Dia memaparkan faktor kepemimpinan Joe Biden juga akan memainkan peran penting dalam pemulihan mekanisme penyelesaian sengketa melalui WTO seiring dengan janjinya untuk mengembalikan Amerika Serikat ke pendekatan multilateralisme.
Baca Juga
Badan Banding (Appellate Body) organisasi ini memang kehilangan fungsinya sejak Desember 2019 ketika Amerika Serikat melayangkan veto dalam penunjukkan juri forum yang seharusnya berfungsi untuk menyelesaikan perselisihan perdagangan internasional.

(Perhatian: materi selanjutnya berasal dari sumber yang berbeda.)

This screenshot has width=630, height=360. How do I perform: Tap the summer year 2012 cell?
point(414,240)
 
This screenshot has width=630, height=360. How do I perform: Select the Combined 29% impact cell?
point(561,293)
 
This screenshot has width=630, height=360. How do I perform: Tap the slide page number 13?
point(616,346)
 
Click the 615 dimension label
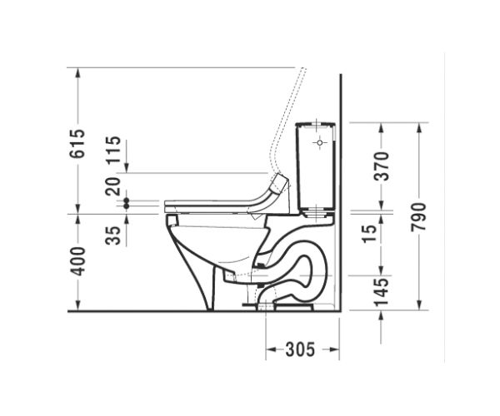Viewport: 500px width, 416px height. coord(78,144)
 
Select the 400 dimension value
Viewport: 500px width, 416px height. coord(78,261)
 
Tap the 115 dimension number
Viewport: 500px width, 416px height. coord(113,150)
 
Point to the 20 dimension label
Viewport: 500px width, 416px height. coord(113,186)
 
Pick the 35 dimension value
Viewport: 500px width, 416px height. coord(113,235)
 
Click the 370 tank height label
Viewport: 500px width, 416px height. coord(382,166)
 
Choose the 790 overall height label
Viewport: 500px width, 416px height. coord(418,217)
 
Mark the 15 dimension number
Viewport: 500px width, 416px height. coord(370,234)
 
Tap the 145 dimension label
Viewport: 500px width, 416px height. coord(382,292)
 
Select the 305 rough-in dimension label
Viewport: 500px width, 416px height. coord(300,349)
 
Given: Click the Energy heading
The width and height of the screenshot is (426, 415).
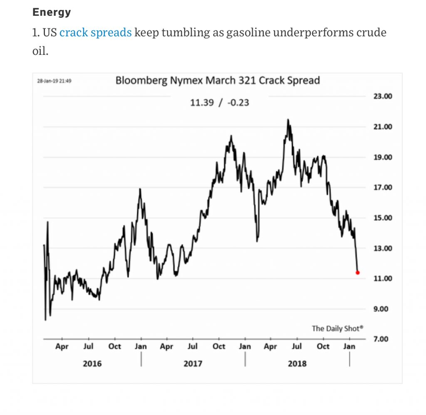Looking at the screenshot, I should coord(52,12).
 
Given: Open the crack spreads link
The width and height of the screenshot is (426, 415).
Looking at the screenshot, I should coord(95,32).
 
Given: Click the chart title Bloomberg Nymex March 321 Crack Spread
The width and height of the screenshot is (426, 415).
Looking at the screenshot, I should coord(218,80).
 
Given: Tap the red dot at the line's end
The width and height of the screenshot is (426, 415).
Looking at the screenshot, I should coord(358,273).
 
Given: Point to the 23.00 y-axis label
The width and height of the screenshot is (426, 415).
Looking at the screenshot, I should coord(382,96).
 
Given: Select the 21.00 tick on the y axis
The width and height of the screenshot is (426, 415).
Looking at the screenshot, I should coord(382,127).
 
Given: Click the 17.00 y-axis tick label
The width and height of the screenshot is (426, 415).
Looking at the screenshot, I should coord(382,188).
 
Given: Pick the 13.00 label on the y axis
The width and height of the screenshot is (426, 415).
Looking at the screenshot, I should coord(382,248).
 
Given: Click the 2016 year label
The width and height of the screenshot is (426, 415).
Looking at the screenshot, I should coord(92,363).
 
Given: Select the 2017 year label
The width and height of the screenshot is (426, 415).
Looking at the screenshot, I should coord(193,363).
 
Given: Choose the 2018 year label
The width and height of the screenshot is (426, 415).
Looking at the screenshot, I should coord(297,363).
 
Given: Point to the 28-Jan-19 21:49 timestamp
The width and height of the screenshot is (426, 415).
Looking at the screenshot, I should coord(54,81).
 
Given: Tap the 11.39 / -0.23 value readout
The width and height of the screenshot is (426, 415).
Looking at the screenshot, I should coord(220,102).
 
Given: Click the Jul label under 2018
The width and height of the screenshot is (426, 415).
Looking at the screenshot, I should coord(297,346).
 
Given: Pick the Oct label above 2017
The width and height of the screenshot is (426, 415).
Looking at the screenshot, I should coord(219,346).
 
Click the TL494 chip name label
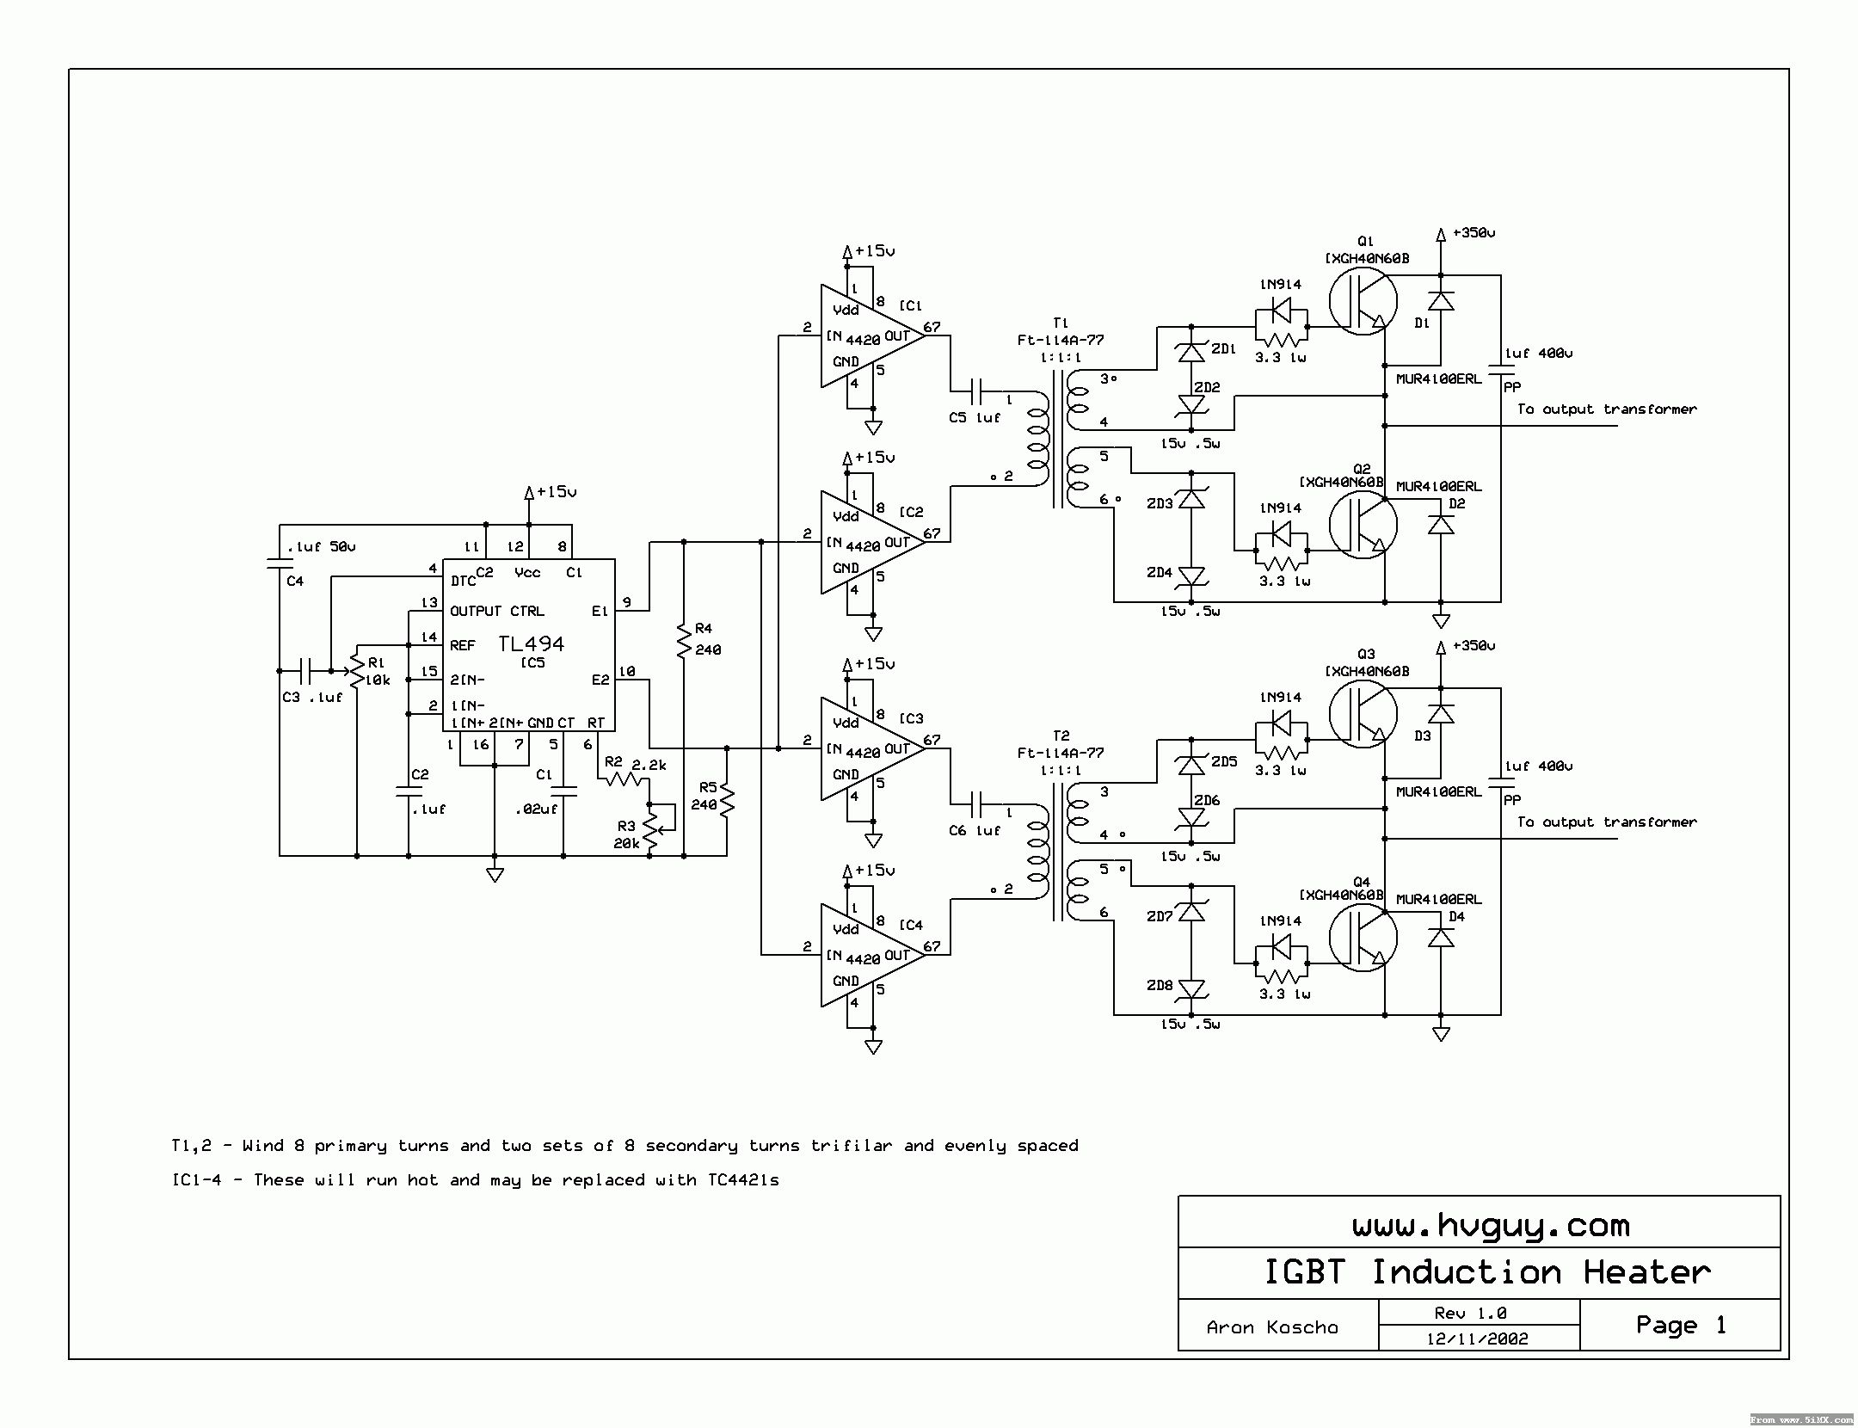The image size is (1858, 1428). tap(531, 643)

“Sejak kampanye hal ini sudah disampaikan Biden. Meski tetap fokus ke pemulihan ekonomi domestik, namun dari sisi kebijakan internasional dia akan kembali ke multilateralisme dan dalam hal ini masalah di Badan Penyelesaian Sengketa mungkin bisa dibenahi,” lanjutnya.
Fithra pun berharap penunjukkan Okonjo-Iweala bisa membuahkan proses penyelesaian sengketa yang lebih adil dan tidak bias menguntungkan segelintir pihak. Di samping itu, Fithra pun berpandangan posisi Indonesia kini cenderung lebih kuat dalam menghadapi gugatan.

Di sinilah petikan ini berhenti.